Nike beat analysts’ revenue expectations by 1.1% last quarter, reporting revenues of $12.43 billion, flat year on year. It was an ok quarter for the company, with a narrow beat of analysts’ operating margin estimates.
Is Nike a buy or sell going into earnings? Read our full analysis here, it’s free.
This quarter, analysts are expecting Nike’s revenue to be flat year on year at $12.86 billion, slowing from the 4.8% increase it recorded in the same quarter last year. Adjusted earnings are expected to come in at $0.84 per share.

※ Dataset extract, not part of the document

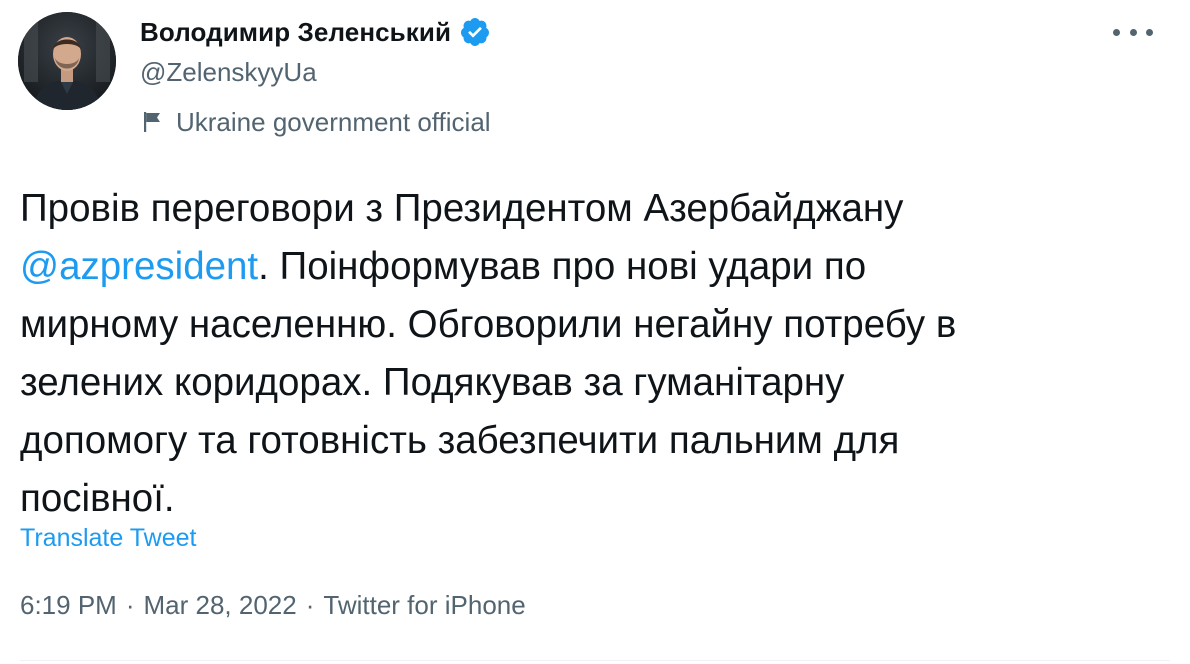  I want to click on tweet-time: 6:19 PM, so click(68, 606). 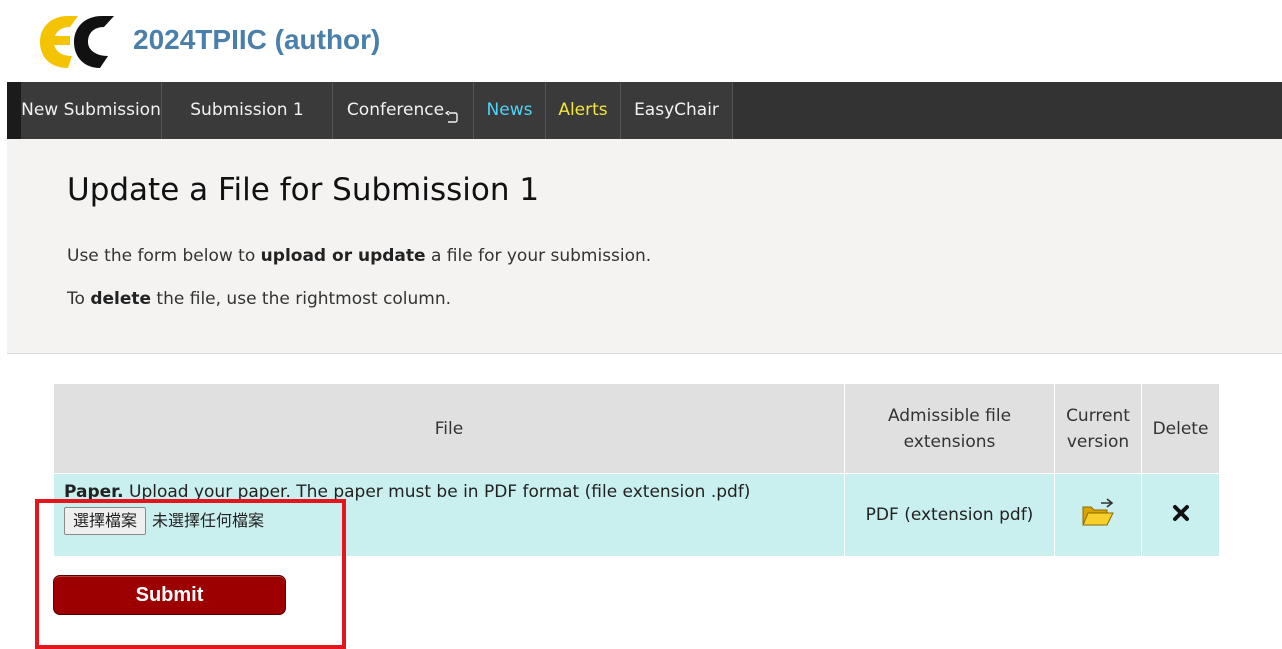 I want to click on menu-alerts: Alerts, so click(x=584, y=110).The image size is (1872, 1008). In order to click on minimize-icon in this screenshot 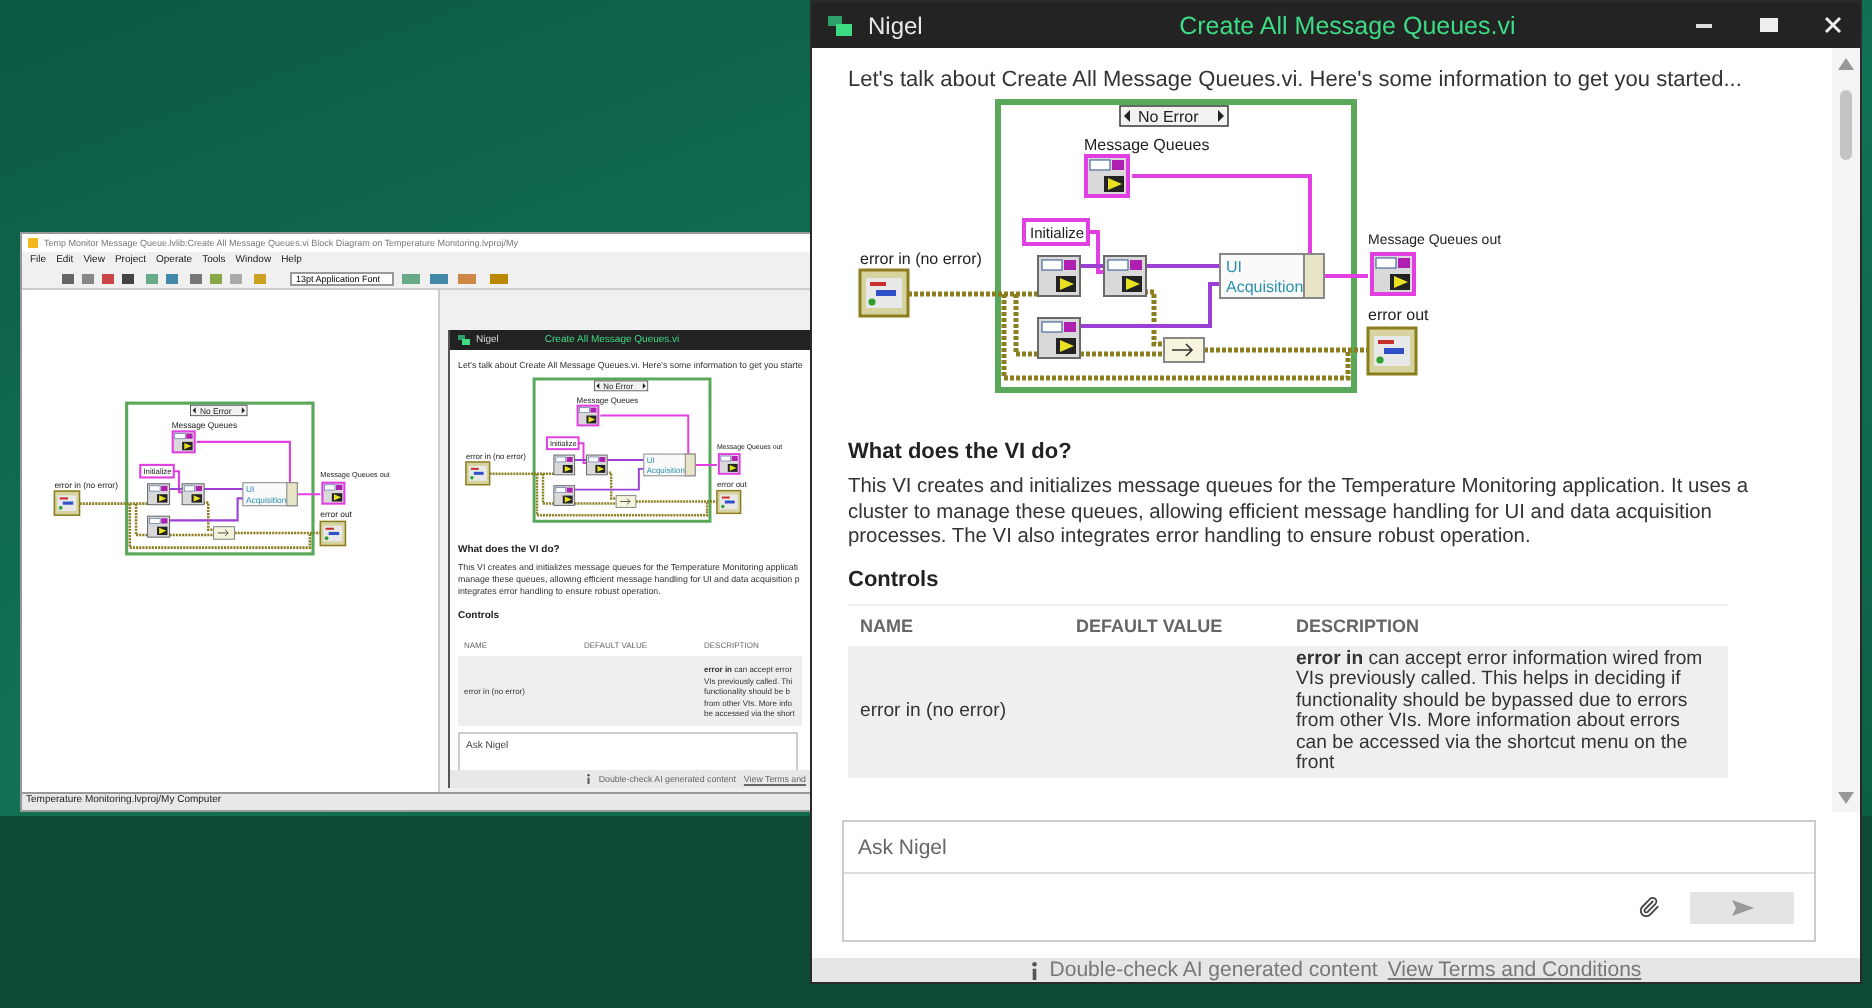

Analysts covering the company have generally reconfirmed their estimates over the last 30 days, suggesting they anticipate the business to stay the course heading into earnings. Nike has missed Wall Street’s revenue estimates twice over the last two years.
Looking at Nike’s peers in the consumer discretionary segment, only Carnival has reported results so far. It beat analysts’ revenue estimates by 1.6%, delivering year-on-year sales growth of 17.7%.
Read our full analysis of Carnival’s earnings results here.
Investors in the consumer discretionary segment have had steady hands going into earnings, with share prices flat over the last month. Nike is up 2.5% during the same time and is heading into earnings with an average analyst price target of $109.4 (compared to the current share price of $94.35).